Entropy and beta decay. If you add entropy regularization — subtracting beta * H(π) from the reward, where H(π) measures how spread-out the policy distribution is — make sure beta decays over training. A constant high beta keeps the snake perpetually random; it never commits to learned behavior. A common schedule: beta = max(0.01, 0.5 * exp(-step / 1000)) — start exploratory, gradually lock in the policy.

#![allow(unused)]
fn main() {
        // 3. Compute returns
        let returns = compute_returns(&all_experiences, gamma);

        // Normalize returns (reduces variance in REINFORCE)
        let mean = returns.iter().sum::<f32>() / returns.len() as f32;
        let std = (returns.iter()
            .map(|r| (r - mean).powi(2))
            .sum::<f32>() / returns.len() as f32)
            .sqrt()
            .max(1e-8);
        let normalized: Vec<f32> = returns.iter()
            .map(|r| (r - mean) / std)
            .collect();

        // 4. REINFORCE update
        let n = all_experiences.len() as i64;
        let states_t: Tensor<Backend, 2> = Tensor::from_data(
            TensorData::new(
                all_experiences.iter().flat_map(|e| e.state.iter().copied()).collect::<Vec<_>>(),
                Shape::new([n, 8 * 11 * 11]),
            ),
            &<Backend as burn::tensor::backend::Backend>::Device::default(),
        );
        let actions: Vec<i64> = all_experiences.iter().map(|e| e.action as i64).collect();

        // reinforce_step returns (updated_net, loss). We reassign `net` so the
        // next iteration uses the updated weights.
        let (updated_net, _loss) = reinforce_step(net, &mut optim, learning_rate, &states_t, &actions, &normalized, &<Backend as burn::tensor::backend::Backend>::Device::default());
        net = updated_net;

        // 5. Evaluate and checkpoint
        if iteration % 10 == 0 {
            let win_rate = wins as f32 / (wins + losses).max(1) as f32;
            println!(
                "Iteration {iteration}: reward={total_reward:.1} \
                 win_rate={win_rate:.2} epsilon={epsilon:.3} pool={}",
                pool.len()
            );

            // Save a checkpoint
            let path = format!("{checkpoint_dir}/checkpoint-{iteration}");
            let recorder = DefaultFileRecorder::<FullPrecisionSettings>::new();
            net.clone().save_file(&path, &recorder)?;
            pool.add(PathBuf::from(&path));

            // Evaluate against the previous best
            if pool.len() > 1 {
                let prev = pool.checkpoints[pool.len() - 2].to_string_lossy().to_string();
                let eval_wr = evaluate_against(net, &prev, 50)?;
                println!("  eval vs previous: {eval_wr:.2} win rate");

                if eval_wr > 0.55 {
                    println!("  ✓ New best! Checkpoint saved.");
                }
            }
        }
    }

    // Save the final model
    let final_path = format!("{checkpoint_dir}/model-final");
    let recorder = DefaultFileRecorder::<FullPrecisionSettings>::new();
    net.clone().save_file(&final_path, &recorder)?;
    println!("Training complete. Final model saved to {final_path}");

    Ok(net)
}
}

A few things worth calling out in this code:

Return normalization. Raw REINFORCE returns can vary wildly — one episode might produce returns of +10, the next -5. The gradient magnitude depends on the return magnitude. Normalizing (subtract mean, divide by standard deviation) keeps the gradient stable. This is a standard trick that makes REINFORCE dramatically more practical.

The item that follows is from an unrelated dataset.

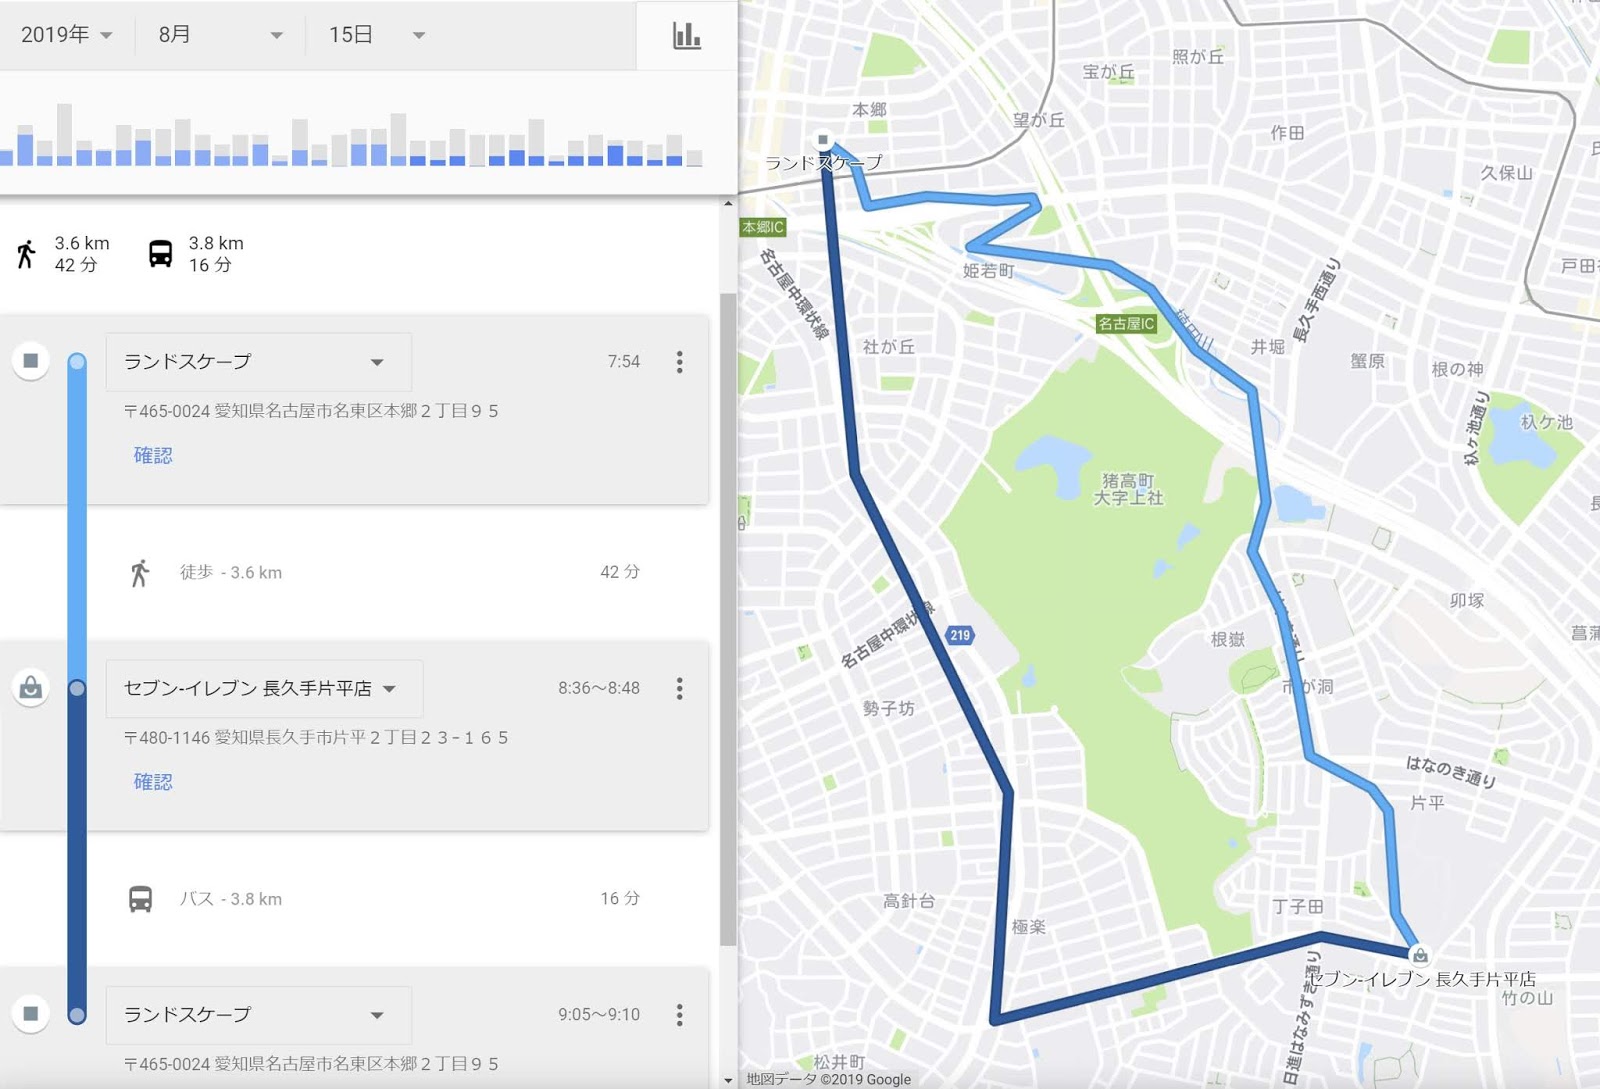
Task: Confirm the セブン-イレブン visit with 確認
Action: pyautogui.click(x=153, y=782)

Epsilon decay. Early in training, the snake needs to explore (epsilon = 0.2). Late in training, it mostly exploits what it’s learned (epsilon = 0.01). The linear decay schedule is simple but effective. More sophisticated schedules (exponential, cosine) can help, but linear decay works well enough for BattleSnake.

Checkpoint evaluation. Every 10 iterations, we pit the current network against the previous checkpoint. A 55% win rate means the current network is slightly better — good enough to justify saving. We’re looking for incremental progress, not dominance.

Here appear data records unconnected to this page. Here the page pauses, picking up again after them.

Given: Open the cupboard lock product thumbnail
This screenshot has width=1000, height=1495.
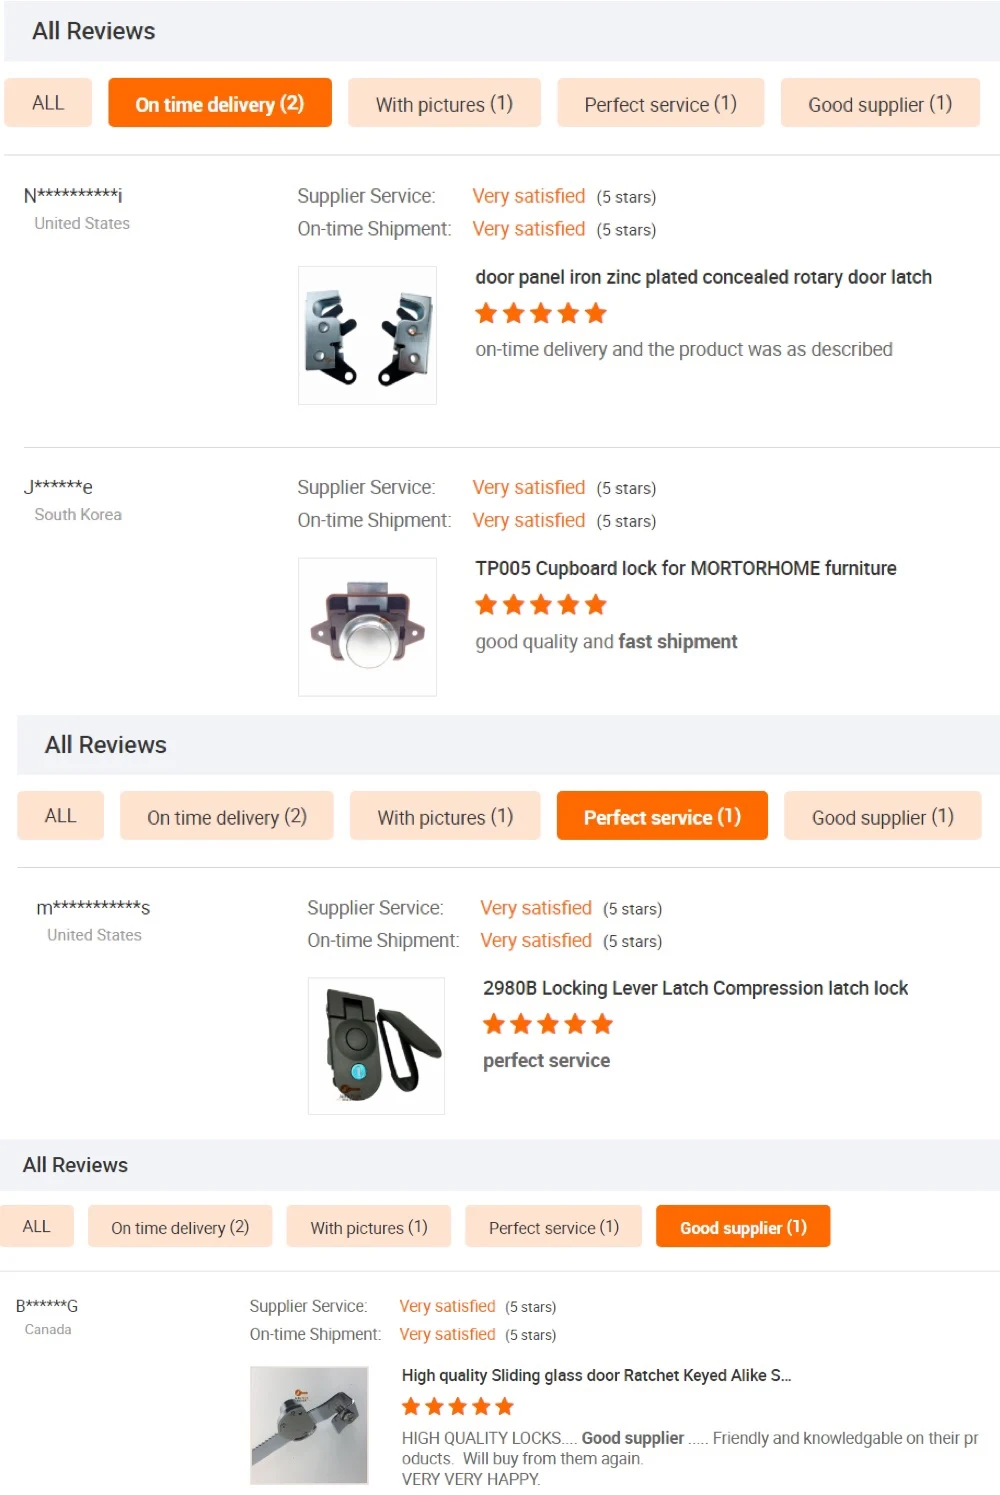Looking at the screenshot, I should (x=367, y=627).
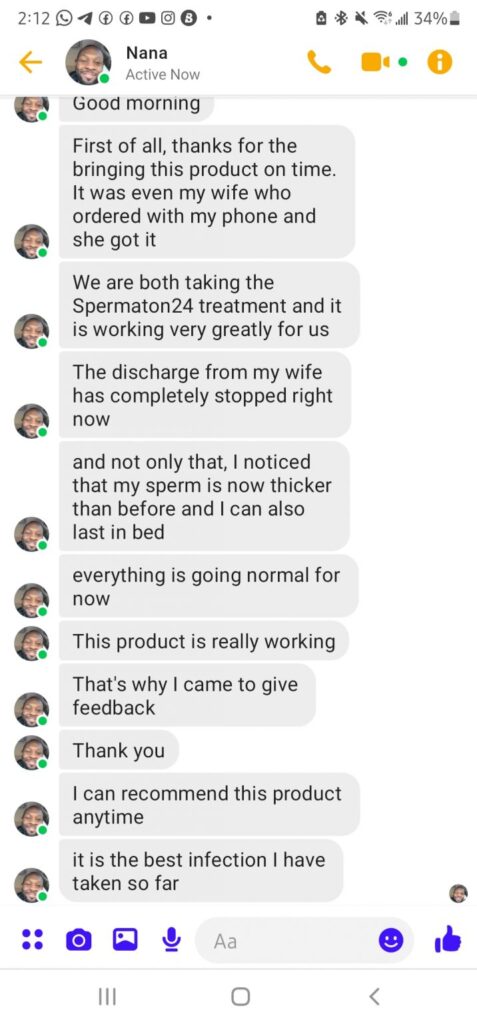Open the emoji picker smiley
Viewport: 477px width, 1024px height.
tap(391, 940)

What the network learns through self-play

Imitation learning taught the network to copy a heuristic. Basic REINFORCE taught it to eat food and avoid dying. Self-play teaches it something neither of those could: how to compete.

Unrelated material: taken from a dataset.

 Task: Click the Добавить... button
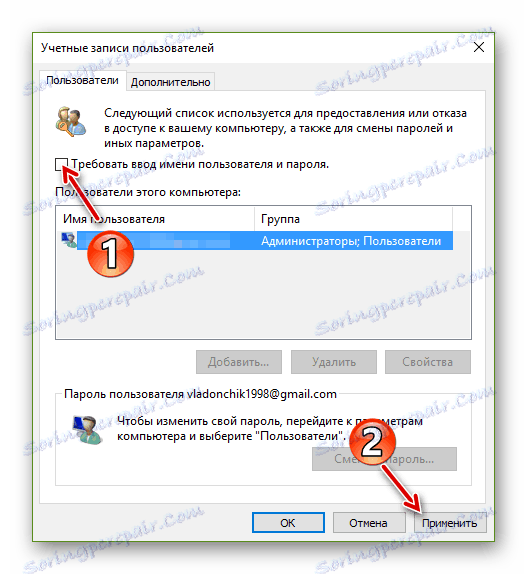(x=239, y=362)
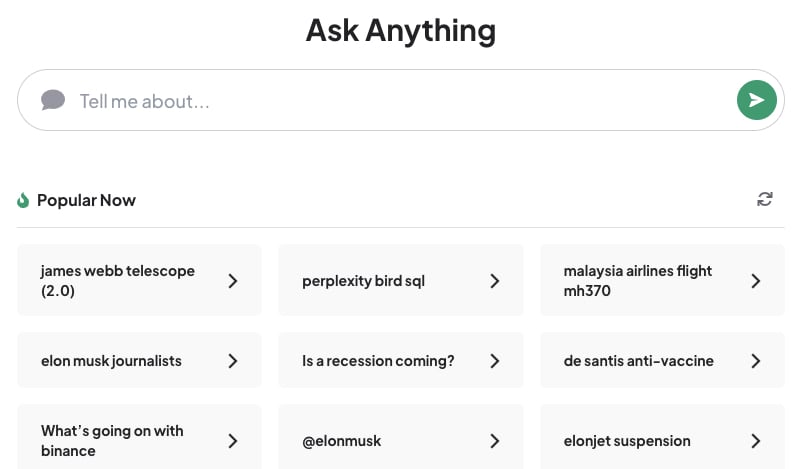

Through self-play, the network can discover:

  • Space control. Claiming territory near the center of the board gives more room to maneuver. The heuristic knows to go for food, but it doesn’t know that position matters when food isn’t nearby.
  • Opponent tracking. The network learns to check where the enemy head is — not only where its body is. A nearby enemy head means a contested food or a head-to-head collision risk.
  • Patience. Sometimes the best move is to wait. If the opponent is between you and food, burning health to race them is worse than waiting for a better opportunity.
  • Endgame awareness. In the late game, when both snakes are long and the board is mostly body segments, the network learns to value space more than food.

None of these are explicitly in the reward function. They emerge from the pressure of playing against an opponent that’s also learning. The strategies are discovered, not designed.

The variance problem (and how to think about it)

REINFORCE is notoriously high-variance. One episode might produce a total return of +15 (the snake ate everything, won the game). The next might produce -5 (the snake died on turn 3). The gradient flips direction between episodes. Training is noisy.

Return normalization helps. So does averaging over many episodes per iteration. But the fundamental problem remains: in BattleSnake, one bad move can kill you, and the network has to figure out which move out of 20 was the bad one.

There are more sophisticated algorithms that address this — PPO (Proximal Policy Optimization) and A2C (Advantage Actor-Critic) are the standard ones. They use a baseline to reduce variance: instead of asking “was this action good?” they ask “was this action better than expected?” The “expected” part is a value function — a second network that predicts how good a state is.

For this tutorial, REINFORCE is the right starting point. It’s simple, it works, and it teaches the core idea (policy gradient) without the overhead of a value function. If you want to go further, swapping REINFORCE for PPO is the natural next step.

A note on training time

Self-play is slow. Each episode runs a full game (50–200 turns). Each turn requires a forward pass through the network for each player. A training run of 1000 iterations with 10 episodes per iteration is 10,000 games. On CPU, that might take hours. On GPU, it’s faster, but Burn’s GPU support varies by platform.

The practical approach: start small. Train for 100 iterations, check the win rate, adjust the hyperparameters, repeat. Don’t run a 10,000-iteration training job on your first try. The network’s behavior after 100 iterations will tell you whether the reward signal is working.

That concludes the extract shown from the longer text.